My ankle hurts. It's been a month since I wrecked it playing softball, and it still hurts. Granted, I haven't been going easy on my ankle, especially the past few days, what with scrambling up and down cliffs at Black's Beach and such. But still, would it be hurting this much if it was just 'soft tissue damage?' Thus, I'm wondering if my doctor's surmise was correct: I chipped a bone.

And, in the wake of all those chest blows delivered by Biker Guy two nights ago, I hurt. As in, 'it only hurts when I laugh.' Or, take a deep breath, or cough, or move my arm, or when Alpha gives me an evil and malicious friendly jab to my right pec. So of course I'm wondering, 'did I maybe crack a rib?'

Why would my hypochondria go down that road?

I wonder.

I've never broken a bone. Not all the time when I was growing up. Never had a cast for my classmates to sign. And, growing up during the time when Evel Kneivel's career reached it's apex, broken bones were pretty common. But not for me.

And that fact, that 'un-brokenness,' has taken on sort of mythic proportion for me.

Never a broken bone.

After I ran into that pesky first baseman, as I sat there on the bench with my leg up on the cooler, the most dreadful thing I could think of was, What if I broke it? That would have been problematic, to be sure, what with being in NYC and 90 miles from home and all. But there was something about the prospect of a broken bone that just had me in a cold sweat.
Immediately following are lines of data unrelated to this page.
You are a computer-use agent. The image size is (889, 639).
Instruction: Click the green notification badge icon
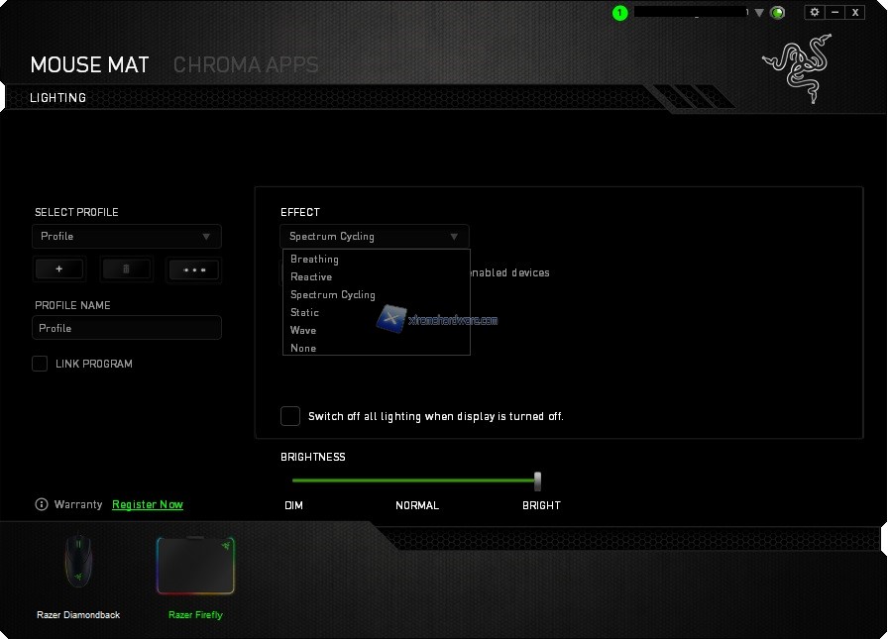pyautogui.click(x=620, y=13)
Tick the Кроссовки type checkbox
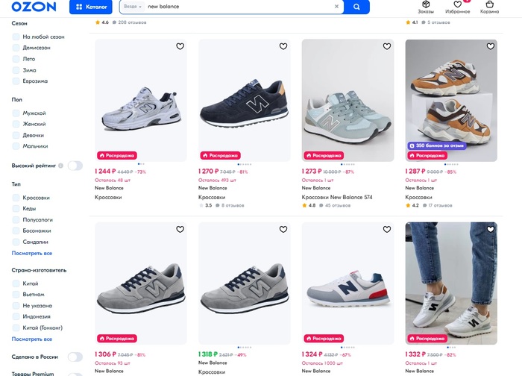522x376 pixels. point(16,198)

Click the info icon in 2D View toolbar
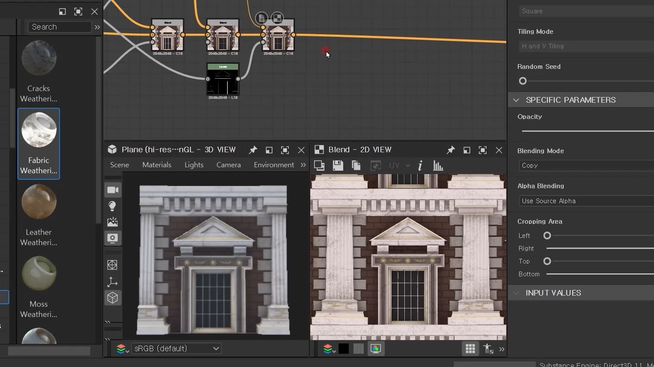(x=420, y=166)
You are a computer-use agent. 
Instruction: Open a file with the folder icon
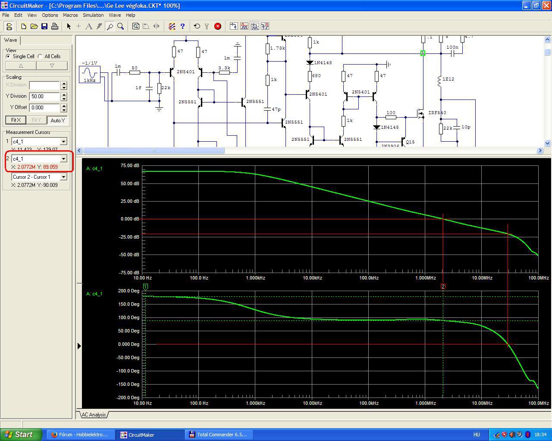coord(34,26)
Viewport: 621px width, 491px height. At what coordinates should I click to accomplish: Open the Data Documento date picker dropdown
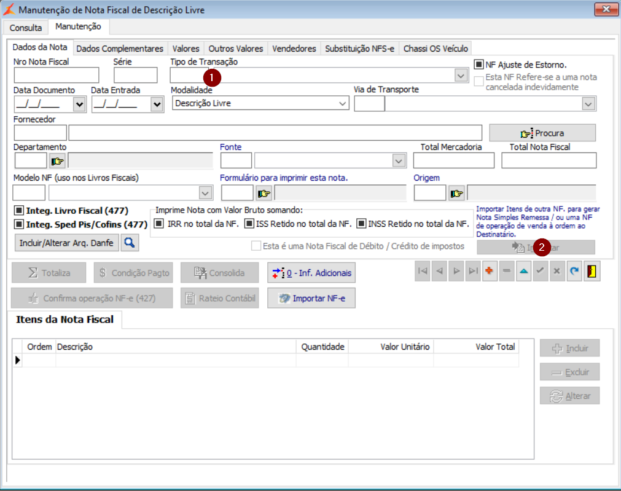79,104
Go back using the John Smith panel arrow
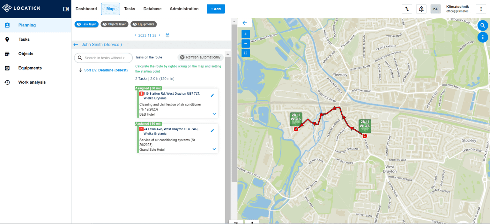The image size is (490, 224). pos(76,45)
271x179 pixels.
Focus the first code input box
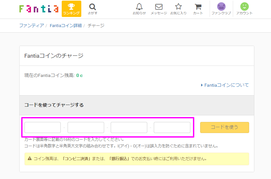[x=43, y=127]
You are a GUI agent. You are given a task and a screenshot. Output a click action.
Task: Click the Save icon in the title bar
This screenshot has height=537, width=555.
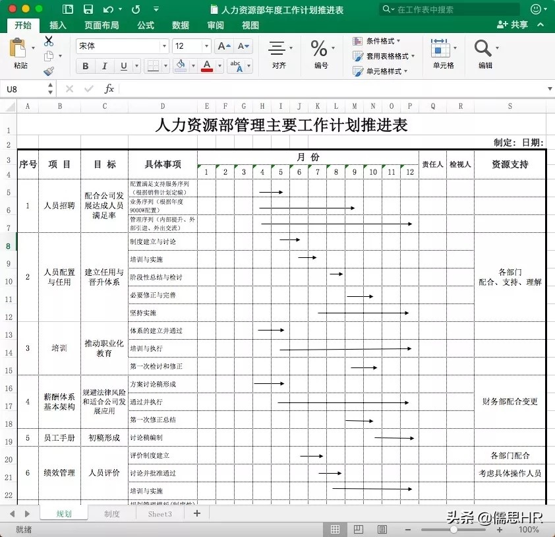pyautogui.click(x=88, y=9)
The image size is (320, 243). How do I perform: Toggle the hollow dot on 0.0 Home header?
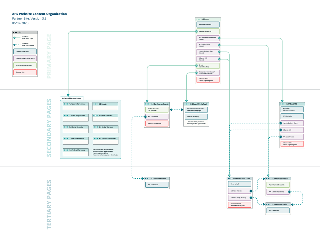tap(197, 19)
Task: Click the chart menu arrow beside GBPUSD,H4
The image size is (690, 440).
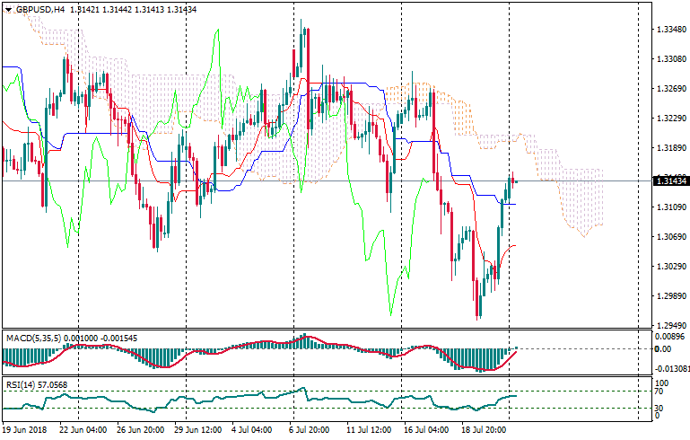Action: (6, 9)
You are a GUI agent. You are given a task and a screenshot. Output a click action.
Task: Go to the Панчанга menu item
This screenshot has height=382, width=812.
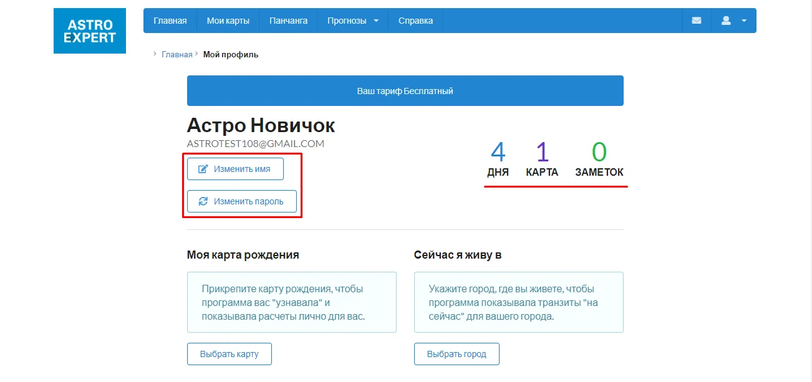(x=288, y=21)
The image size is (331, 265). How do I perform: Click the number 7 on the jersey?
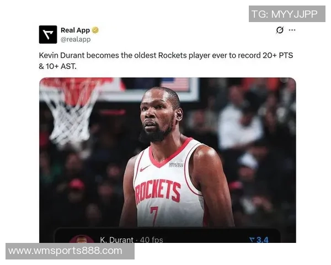pyautogui.click(x=154, y=215)
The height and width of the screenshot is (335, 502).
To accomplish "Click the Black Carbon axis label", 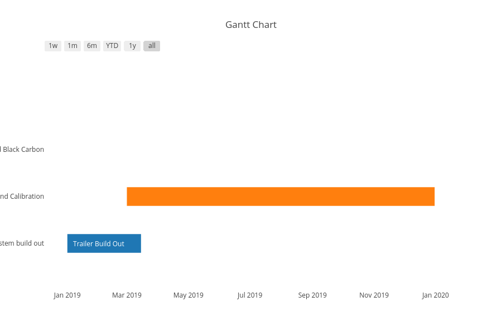I will pyautogui.click(x=22, y=150).
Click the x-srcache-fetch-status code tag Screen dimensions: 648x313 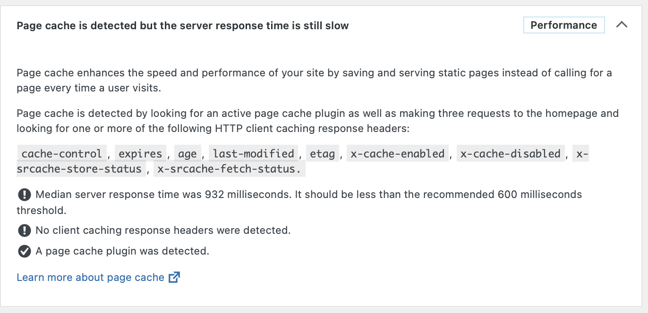click(229, 169)
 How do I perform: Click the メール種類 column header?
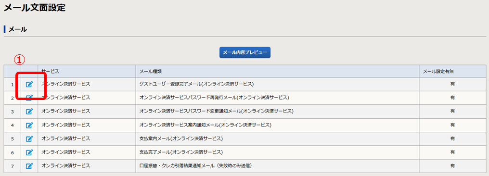(150, 71)
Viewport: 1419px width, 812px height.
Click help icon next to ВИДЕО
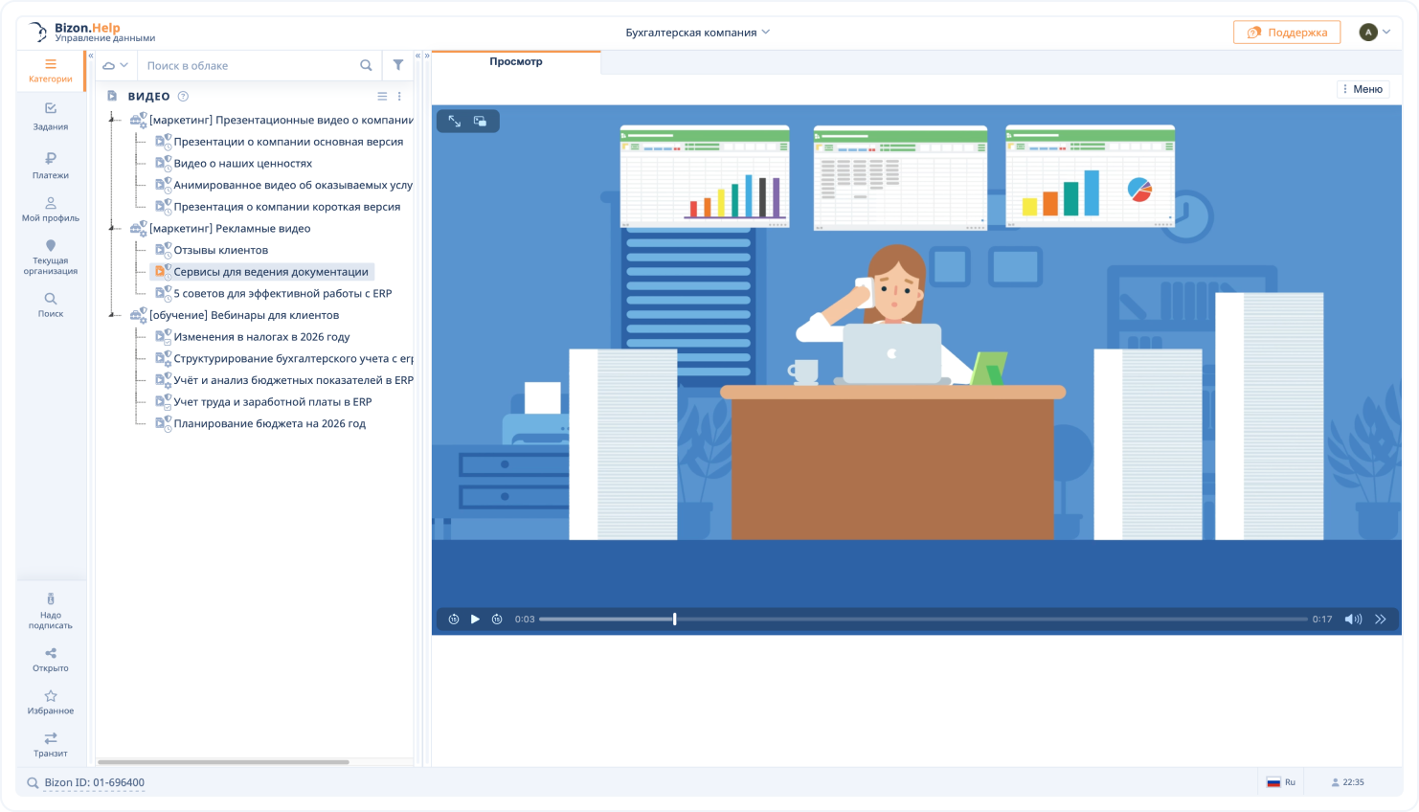(x=183, y=96)
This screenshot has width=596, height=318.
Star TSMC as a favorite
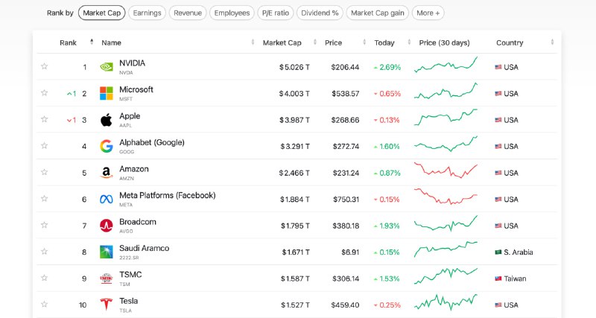tap(45, 278)
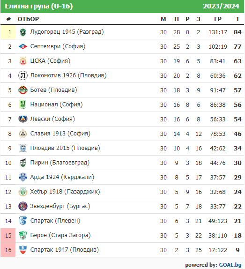This screenshot has height=269, width=245.
Task: Click the Елитна група (U-16) title
Action: (39, 6)
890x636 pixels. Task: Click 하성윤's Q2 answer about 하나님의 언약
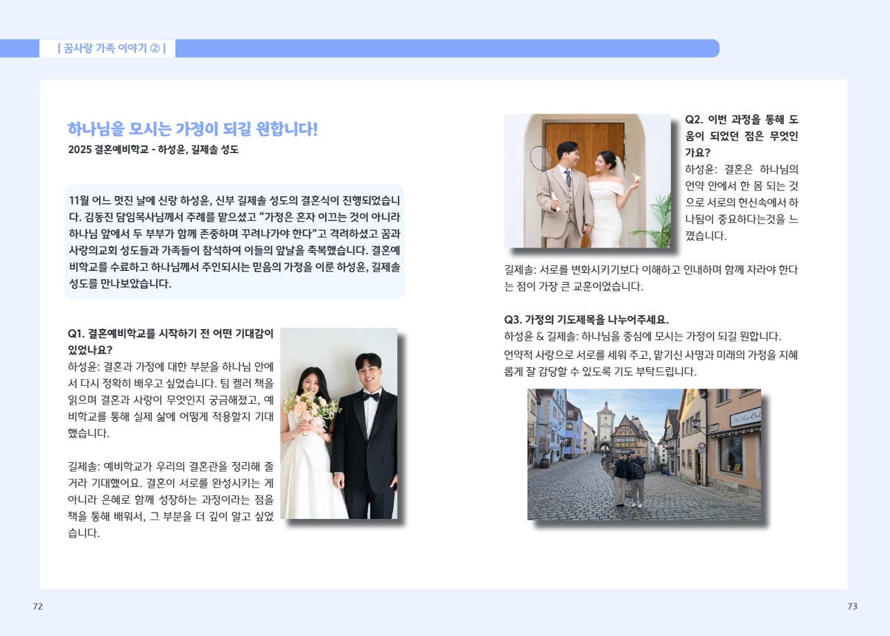(x=741, y=202)
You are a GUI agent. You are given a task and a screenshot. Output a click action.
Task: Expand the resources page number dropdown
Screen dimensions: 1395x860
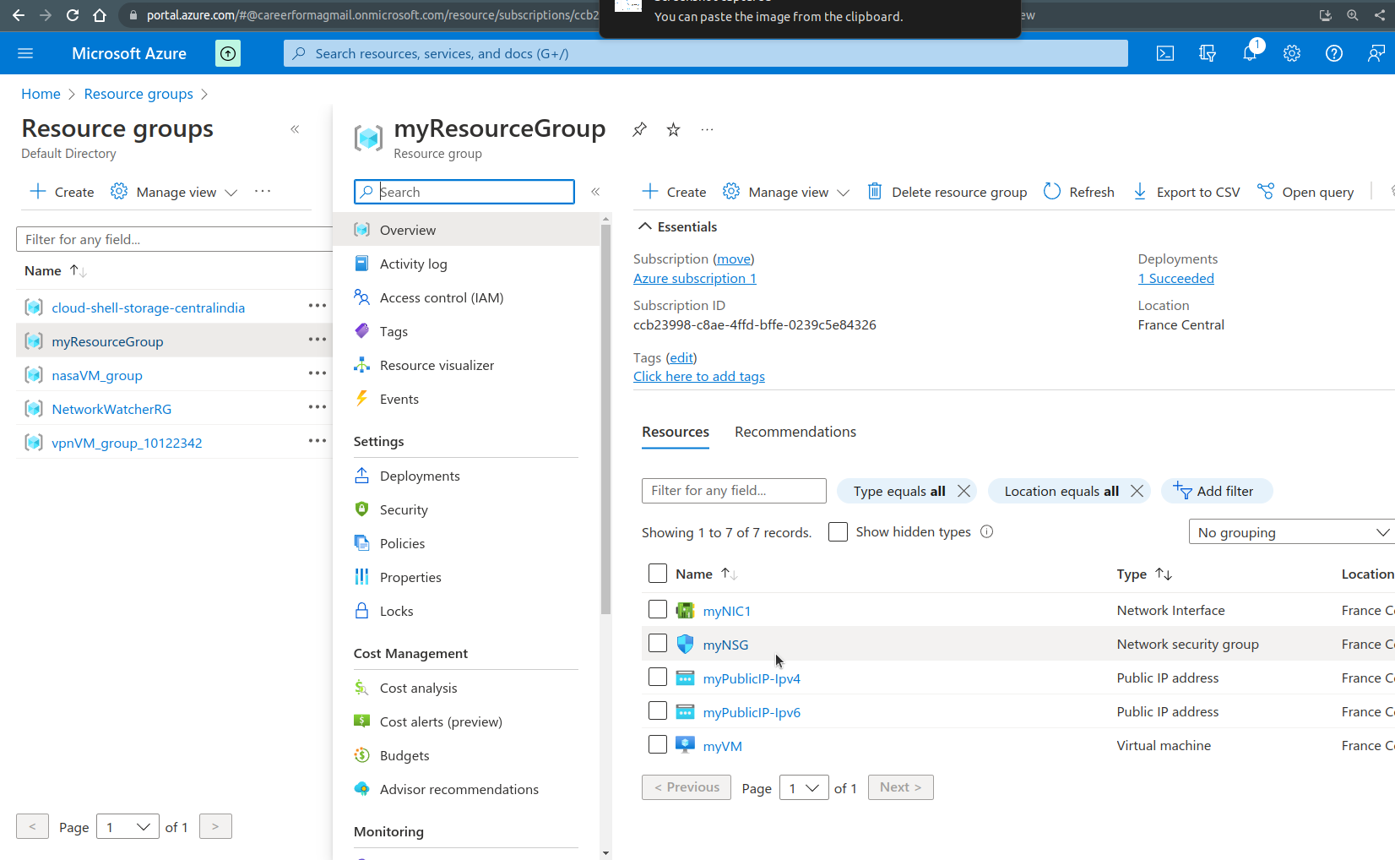pos(803,788)
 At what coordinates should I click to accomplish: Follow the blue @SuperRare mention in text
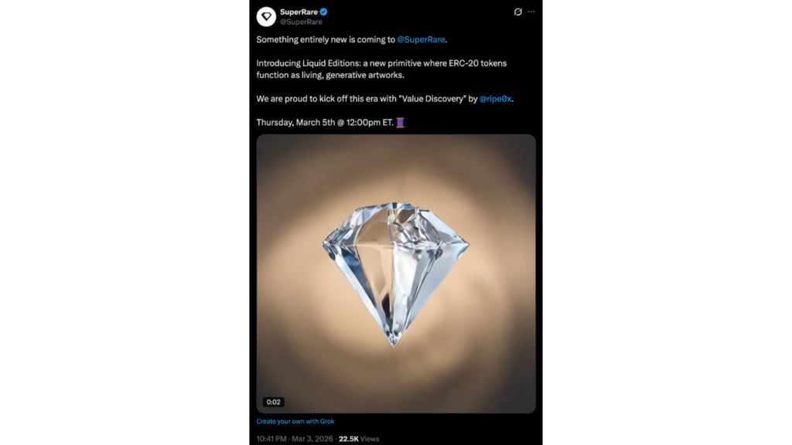[422, 39]

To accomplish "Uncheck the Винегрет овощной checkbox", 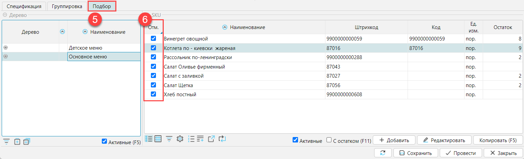I will (153, 38).

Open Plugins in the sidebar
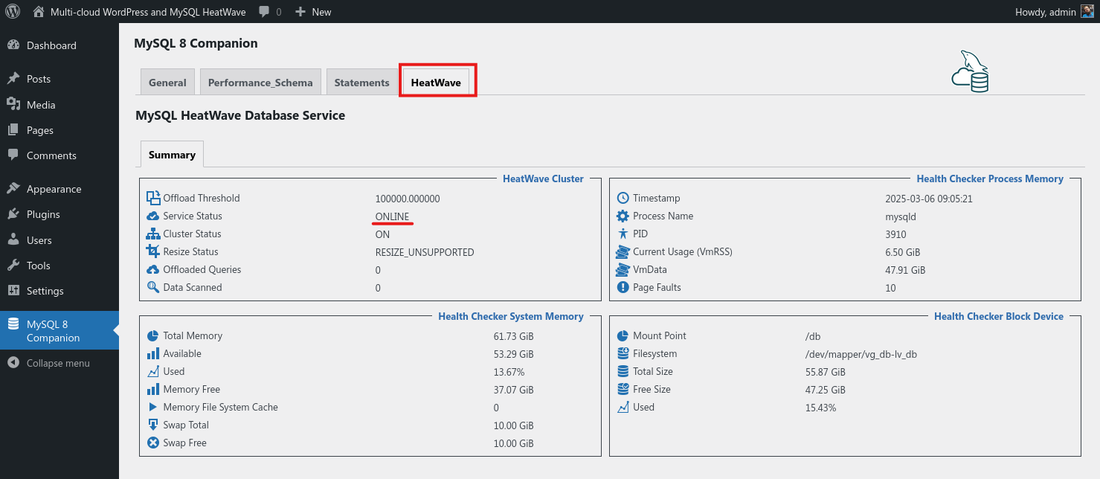point(43,214)
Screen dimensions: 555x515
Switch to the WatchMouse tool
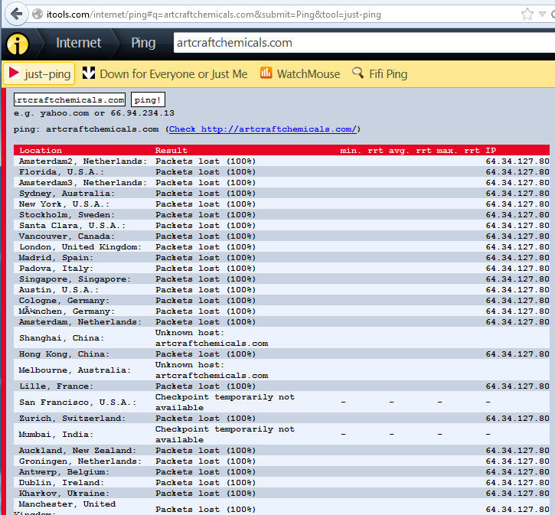pyautogui.click(x=308, y=73)
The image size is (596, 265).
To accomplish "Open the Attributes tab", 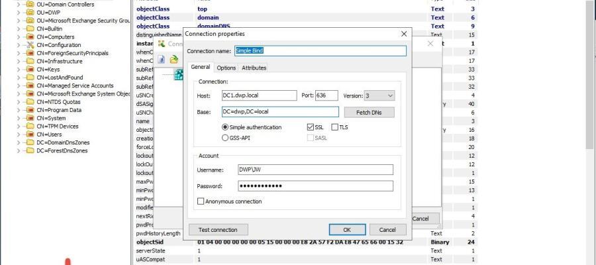I will coord(254,68).
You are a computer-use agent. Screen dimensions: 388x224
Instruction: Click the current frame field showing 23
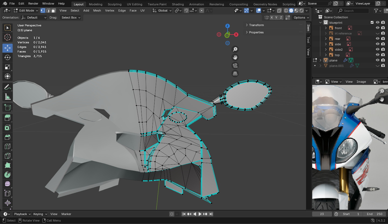322,214
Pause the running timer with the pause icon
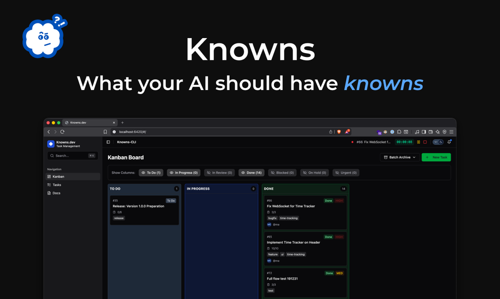Viewport: 500px width, 299px height. click(419, 142)
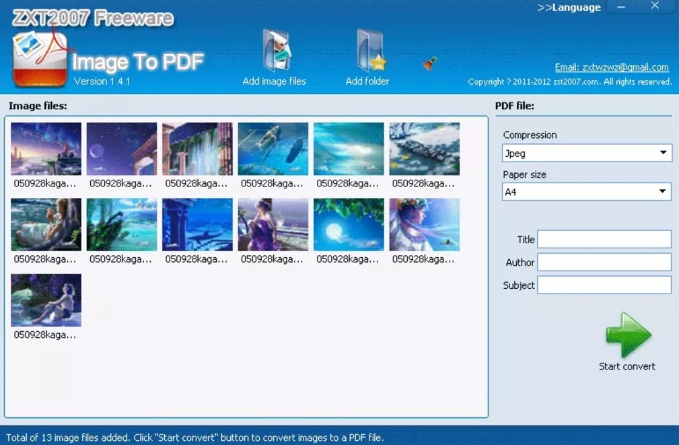Click the Image To PDF app logo
The image size is (679, 445).
(x=40, y=59)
So maybe I do now have not one but two broken bones. A broken ankle bone and a cracked rib. So... So what? "I'll never be the same again" is one irrational thought that comes to mind. "Whenever there's a change in the weather..." That kind of thing.

But there's something almost cool about that. I mean, that would be annoying, but at the same time, like a scar, it would always be a reminder of the events which brought about those injuries.

So that's not it. Or quite it.

I guess it's more the fact that I take it as a sign that my body is getting older. An 'all downhill from here' kind of thing. That I'll have to start treating the physical manifestation of Me with a little bit more care. A little more gingerly.

And I hate that.

I missed out on all those opportunities for Rough and Tumble play as a youngster, and it's been my ardent desire to make up for that as an adult. And now my bones, from the skull beneath the skin on down, isn't up for the challenge? Unfair!

Ah well.

Alpha and I are off to Palm Springs today. And tomorrow, we rise verrrrry early and head to Joshua Tree for some desert fun. Then tomorrow, as we head back to Sandy Eggo to drop off Alpha, we're stopping at he Glen Ivy Hot Springs Spa. Y'know, mudbaths, hot sulphur springs baths, massages, maybe facials or whatever.

If it's true that I have to start treating my body a little better, might as well have some fun with that, huh?